Un juge fédéral du New Jersey a suspendu une affaire de fraude de crypto-monnaie de 30 millions de dollars contre la Securities and Exchange Commission (SEC). Le procès se déroule entre l’agence de régulation et une femme du comté d’Essex qui a été poursuivie en janvier pour son rôle présumé dans l’ICO frauduleux qui avait trompé des investisseurs de 30 millions de dollars.

La cour fédérale a accepté l’appel du gouvernement américain pour sa participation au procès pour escroquerie en crypto-monnaie; le mettre en attente avant qu’une décision distincte ne soit rendue contre les partisans de l’offre initiale de pièces (ICO) du Blockchain Terminal (BCT).

Complot en vue de commettre des accusations de fraude par fil

Deux internationaux canadiens, Edith Pardo, 68 ans, et Boaz Manor, 46 ans, sont accusés d’un complot en vue de commettre une fraude par fil chacun, de trois accusations de fraude par fil et d’un autre chef d’exploitation d’une ICO frauduleuse.
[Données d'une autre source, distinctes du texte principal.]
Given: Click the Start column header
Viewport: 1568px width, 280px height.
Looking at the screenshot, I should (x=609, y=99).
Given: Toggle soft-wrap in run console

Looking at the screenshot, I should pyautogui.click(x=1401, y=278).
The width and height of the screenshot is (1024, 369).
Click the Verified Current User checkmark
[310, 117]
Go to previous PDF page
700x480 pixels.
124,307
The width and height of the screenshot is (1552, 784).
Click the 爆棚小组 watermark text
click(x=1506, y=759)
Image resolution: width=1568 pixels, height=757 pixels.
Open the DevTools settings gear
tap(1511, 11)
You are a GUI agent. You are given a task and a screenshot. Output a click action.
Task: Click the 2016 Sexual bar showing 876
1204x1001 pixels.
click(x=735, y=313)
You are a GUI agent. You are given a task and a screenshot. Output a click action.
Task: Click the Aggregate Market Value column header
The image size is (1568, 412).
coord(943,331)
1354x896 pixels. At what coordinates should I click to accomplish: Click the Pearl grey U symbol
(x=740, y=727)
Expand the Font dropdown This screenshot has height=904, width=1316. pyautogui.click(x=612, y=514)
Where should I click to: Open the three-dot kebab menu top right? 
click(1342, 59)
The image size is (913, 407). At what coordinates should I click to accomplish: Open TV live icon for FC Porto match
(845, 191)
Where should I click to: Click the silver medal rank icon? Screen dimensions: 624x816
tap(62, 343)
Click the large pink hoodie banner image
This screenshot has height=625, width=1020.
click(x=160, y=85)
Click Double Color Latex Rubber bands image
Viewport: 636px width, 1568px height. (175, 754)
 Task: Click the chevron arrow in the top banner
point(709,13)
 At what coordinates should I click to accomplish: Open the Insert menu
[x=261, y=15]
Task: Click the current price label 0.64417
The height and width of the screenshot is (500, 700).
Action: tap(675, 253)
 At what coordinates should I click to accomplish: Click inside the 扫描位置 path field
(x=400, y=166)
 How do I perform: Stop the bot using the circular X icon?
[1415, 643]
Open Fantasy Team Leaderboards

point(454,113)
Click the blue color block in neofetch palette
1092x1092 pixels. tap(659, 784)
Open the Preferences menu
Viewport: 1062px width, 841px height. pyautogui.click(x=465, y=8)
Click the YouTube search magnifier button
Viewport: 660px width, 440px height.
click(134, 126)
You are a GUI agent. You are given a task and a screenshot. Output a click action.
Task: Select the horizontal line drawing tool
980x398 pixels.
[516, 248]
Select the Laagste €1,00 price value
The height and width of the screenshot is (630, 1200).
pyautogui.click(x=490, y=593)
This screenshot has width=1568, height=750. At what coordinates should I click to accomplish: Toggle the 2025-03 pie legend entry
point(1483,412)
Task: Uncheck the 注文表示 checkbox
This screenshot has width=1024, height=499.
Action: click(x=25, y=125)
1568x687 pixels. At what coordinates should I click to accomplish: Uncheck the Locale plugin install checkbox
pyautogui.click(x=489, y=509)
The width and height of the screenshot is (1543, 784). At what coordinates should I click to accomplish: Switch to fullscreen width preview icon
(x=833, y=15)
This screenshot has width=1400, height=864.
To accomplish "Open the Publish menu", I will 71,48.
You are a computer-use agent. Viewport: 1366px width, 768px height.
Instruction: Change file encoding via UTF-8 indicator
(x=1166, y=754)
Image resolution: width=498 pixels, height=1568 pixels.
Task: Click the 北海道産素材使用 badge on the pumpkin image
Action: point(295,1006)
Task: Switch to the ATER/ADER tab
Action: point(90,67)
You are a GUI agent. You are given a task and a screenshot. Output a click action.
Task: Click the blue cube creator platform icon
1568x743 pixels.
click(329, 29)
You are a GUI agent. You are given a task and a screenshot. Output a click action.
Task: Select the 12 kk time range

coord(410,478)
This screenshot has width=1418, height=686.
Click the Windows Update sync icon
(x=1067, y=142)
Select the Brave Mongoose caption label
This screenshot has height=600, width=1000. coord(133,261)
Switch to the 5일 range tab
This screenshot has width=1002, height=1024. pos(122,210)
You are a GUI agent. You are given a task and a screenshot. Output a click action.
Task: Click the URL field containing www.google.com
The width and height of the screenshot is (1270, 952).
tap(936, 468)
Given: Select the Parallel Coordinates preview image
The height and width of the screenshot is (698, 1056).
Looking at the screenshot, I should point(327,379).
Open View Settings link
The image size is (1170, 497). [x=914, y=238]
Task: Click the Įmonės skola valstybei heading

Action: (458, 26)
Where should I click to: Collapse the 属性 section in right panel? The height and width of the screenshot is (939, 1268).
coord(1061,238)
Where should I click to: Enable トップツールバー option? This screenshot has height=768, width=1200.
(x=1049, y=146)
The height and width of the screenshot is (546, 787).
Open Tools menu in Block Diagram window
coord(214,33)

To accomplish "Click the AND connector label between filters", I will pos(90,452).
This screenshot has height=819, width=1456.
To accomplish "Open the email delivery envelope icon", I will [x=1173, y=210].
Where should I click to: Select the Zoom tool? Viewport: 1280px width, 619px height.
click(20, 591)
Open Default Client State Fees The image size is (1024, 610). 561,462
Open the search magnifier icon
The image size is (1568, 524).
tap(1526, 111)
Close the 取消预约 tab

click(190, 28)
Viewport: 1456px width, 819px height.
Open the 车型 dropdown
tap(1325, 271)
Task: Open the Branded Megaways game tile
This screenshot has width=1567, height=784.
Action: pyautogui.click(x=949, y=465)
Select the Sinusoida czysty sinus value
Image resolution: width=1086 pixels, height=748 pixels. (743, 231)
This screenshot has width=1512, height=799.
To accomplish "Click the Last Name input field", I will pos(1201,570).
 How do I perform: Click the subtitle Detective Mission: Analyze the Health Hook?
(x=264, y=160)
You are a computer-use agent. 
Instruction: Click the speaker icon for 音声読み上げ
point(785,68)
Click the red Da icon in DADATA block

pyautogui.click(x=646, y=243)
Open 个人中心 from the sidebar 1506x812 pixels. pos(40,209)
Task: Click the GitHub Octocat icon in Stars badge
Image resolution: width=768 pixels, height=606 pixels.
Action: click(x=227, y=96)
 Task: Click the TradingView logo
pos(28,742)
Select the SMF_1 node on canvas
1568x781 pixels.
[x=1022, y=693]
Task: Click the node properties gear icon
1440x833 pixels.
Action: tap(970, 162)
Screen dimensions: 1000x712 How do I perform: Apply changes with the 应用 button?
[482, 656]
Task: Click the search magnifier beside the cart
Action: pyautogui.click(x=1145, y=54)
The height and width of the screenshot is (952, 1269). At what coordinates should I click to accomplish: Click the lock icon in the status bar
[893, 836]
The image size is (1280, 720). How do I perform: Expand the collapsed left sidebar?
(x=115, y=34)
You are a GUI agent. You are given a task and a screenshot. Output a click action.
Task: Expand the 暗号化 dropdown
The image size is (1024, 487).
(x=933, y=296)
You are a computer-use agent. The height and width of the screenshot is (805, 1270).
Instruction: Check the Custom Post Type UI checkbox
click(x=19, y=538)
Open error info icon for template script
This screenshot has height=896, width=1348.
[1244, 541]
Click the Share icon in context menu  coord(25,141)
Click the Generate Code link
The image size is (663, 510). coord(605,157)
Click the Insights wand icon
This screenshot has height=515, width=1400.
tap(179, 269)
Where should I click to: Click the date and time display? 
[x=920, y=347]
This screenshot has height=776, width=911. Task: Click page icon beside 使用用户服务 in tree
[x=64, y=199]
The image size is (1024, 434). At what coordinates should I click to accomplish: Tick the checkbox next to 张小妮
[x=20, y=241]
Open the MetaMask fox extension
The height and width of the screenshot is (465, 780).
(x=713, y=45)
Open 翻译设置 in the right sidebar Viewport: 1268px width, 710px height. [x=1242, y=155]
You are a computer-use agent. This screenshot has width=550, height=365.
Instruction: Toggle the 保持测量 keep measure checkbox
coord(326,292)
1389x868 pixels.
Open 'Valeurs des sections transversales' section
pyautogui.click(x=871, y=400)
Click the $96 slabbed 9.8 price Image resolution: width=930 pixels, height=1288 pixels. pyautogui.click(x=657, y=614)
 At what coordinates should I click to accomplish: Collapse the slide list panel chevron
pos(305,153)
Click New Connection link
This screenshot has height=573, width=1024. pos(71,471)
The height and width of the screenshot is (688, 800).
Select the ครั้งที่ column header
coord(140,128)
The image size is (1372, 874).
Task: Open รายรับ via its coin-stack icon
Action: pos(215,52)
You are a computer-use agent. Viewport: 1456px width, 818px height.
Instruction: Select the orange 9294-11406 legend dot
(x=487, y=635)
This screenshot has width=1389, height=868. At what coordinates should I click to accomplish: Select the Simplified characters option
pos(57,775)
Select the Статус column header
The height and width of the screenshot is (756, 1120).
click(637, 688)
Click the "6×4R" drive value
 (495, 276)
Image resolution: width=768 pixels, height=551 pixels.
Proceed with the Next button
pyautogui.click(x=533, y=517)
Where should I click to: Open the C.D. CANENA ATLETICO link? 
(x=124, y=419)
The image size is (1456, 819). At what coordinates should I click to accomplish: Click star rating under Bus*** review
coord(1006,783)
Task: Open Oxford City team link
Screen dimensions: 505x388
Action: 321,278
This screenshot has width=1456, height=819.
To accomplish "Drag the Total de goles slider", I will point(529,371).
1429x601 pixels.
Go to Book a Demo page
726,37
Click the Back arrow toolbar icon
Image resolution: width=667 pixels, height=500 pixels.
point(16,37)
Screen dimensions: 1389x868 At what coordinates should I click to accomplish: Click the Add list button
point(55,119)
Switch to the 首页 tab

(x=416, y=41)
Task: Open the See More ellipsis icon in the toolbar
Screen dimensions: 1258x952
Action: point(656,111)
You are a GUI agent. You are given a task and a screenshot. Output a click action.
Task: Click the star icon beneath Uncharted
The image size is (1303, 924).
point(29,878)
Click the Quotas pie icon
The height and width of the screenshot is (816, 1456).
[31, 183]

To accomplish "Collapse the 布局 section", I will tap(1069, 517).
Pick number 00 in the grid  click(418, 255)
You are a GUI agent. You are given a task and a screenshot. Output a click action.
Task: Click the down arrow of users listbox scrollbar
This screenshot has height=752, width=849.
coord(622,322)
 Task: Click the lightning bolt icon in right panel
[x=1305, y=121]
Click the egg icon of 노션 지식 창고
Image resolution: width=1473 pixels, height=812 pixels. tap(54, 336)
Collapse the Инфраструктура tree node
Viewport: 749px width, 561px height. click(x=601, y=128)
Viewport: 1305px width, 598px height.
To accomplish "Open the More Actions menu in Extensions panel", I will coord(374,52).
En outre, la SEC a également accusé Pardo et Manor de fraude pour escroquerie dans un faux ICO de plus de 30 millions de dollars de centaines d’investisseurs; il a promis de distribuer des variantes de crypto Bloomberg Terminal. Les deux sociétés, CG Blockchain Inc. et BCT Inc., qui étaient propriétaires des deux défendeurs, ont organisé l’ICO frauduleux.

Le procès pour arnaque à la crypto-monnaie au point mort

Le personnage le plus controversé des accusés est le citoyen canadien contesté, Boaz Manor. Le manoir est notamment un escroc de fonds de couverture reconnu coupable qui a des antécédents de condamnation à la prison après qu’un fonds de couverture qu’il a aidé à établir a échoué. De plus, Manor a accepté une interdiction d’investissement à vie; condamné à quatre ans pour les 106 millions de dollars d’escroqueries.

Stanley Chesler, juge fédéral du New Jersey, a approuvé une offre des procureurs de l’État de suspendre le procès pour escroquerie en crypto-monnaie contre le gestionnaire de fonds spéculatifs frauduleux et la femme impliquée dans l’arnaque de Bloomfield le 24 juin. , en attendant le règlement de leurs charges frauduleuses. Le juge leur a également notifié, en conclusion, qu’ils pouvaient modifier ou lever la suspension en fonction de l’évolution des situations.